Ces mesures ne sont pas étrangères à l’approche déployée pour réduire les tendances suicidaires chez les sous-groupes de la population qui affichent un nombre croissant de suicides ou de tentatives de suicide.

On peut atteindre ces objectifs en modifiant les alinéas g) et h) en conséquence et en exigeant une coordination provinciale et fédérale pour atteindre ce résultat.

Conclusion

Le projet de loi C-7 n’est pas moins problématique que la Loi de 2016 modifiant le Code criminel et apportant des modifications connexes à d’autres lois (aide médicale à mourir), en ce sens qu’il continue à légaliser l’aide médicale à mourir sans mettre en place des structures qui améliorent véritablement l’autonomie, comprises socialement, et protègent véritablement les populations vulnérables. Toutefois, contrairement à la modification de 2016 qui limitait le risque d’oppression capacitiste aux patients en fin de vie, le projet de loi fait désormais subir ce risque à une population beaucoup plus large de personnes handicapées. Il le fait au nom de la compassion, bien entendu, mais rappelons que l’oppression tend à être présentée sous forme d’avantage pour les opprimés.

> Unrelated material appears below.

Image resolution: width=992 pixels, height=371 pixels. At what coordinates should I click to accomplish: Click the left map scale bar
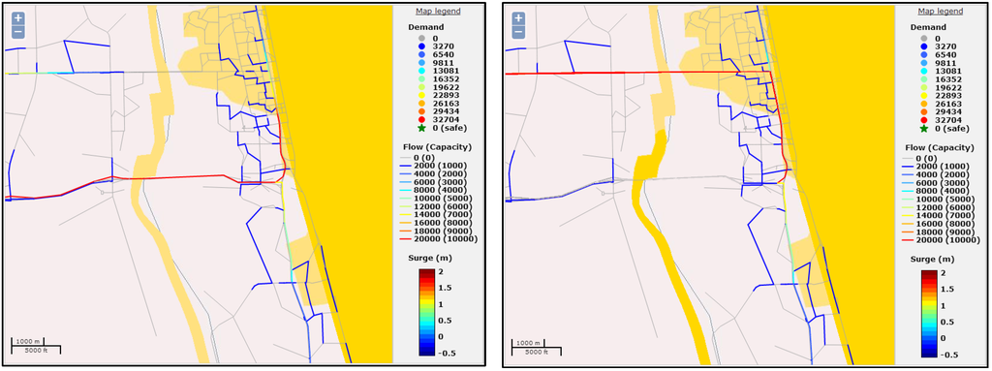tap(36, 347)
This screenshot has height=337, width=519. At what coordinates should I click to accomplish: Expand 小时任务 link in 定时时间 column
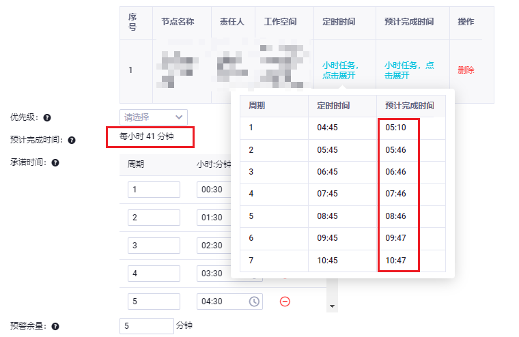pos(339,70)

L’aide médicale à mourir, à bien des égards, nous distrait de ce qui est vraiment en jeu : créer un monde plus accueillant pour les personnes âgées, malades ou handicapées. Il est sinistre de débattre pendant des décennies du comment et du pourquoi la société doit tuer ces personnes pour les aider. Nous devons développer, parallèlement à l’éthique et au droit concernant « l’aide médicale à mourir », une éthique et un droit concernant « l’aide sociale à vivre ». Un tel débat mettrait l’accent sur les droits sociaux; sur la mise en évidence de la façon dont le capacitisme et l’âgisme infiltrent la capacité d’agir de nombreuses personnes – aussi bien les personnes malades que celles en santé, aussi bien les personnes productives que les personnes dépendantes – et sur la façon dont nos lois et nos cadres juridiques contribuent à envoyer des messages préjudiciables. Je crois qu’en attendant que nos décideurs s’intéressent à ces problèmes sociaux, l’élargissement de l’accès à l’aide médicale à mourir est un danger pour les populations vulnérables.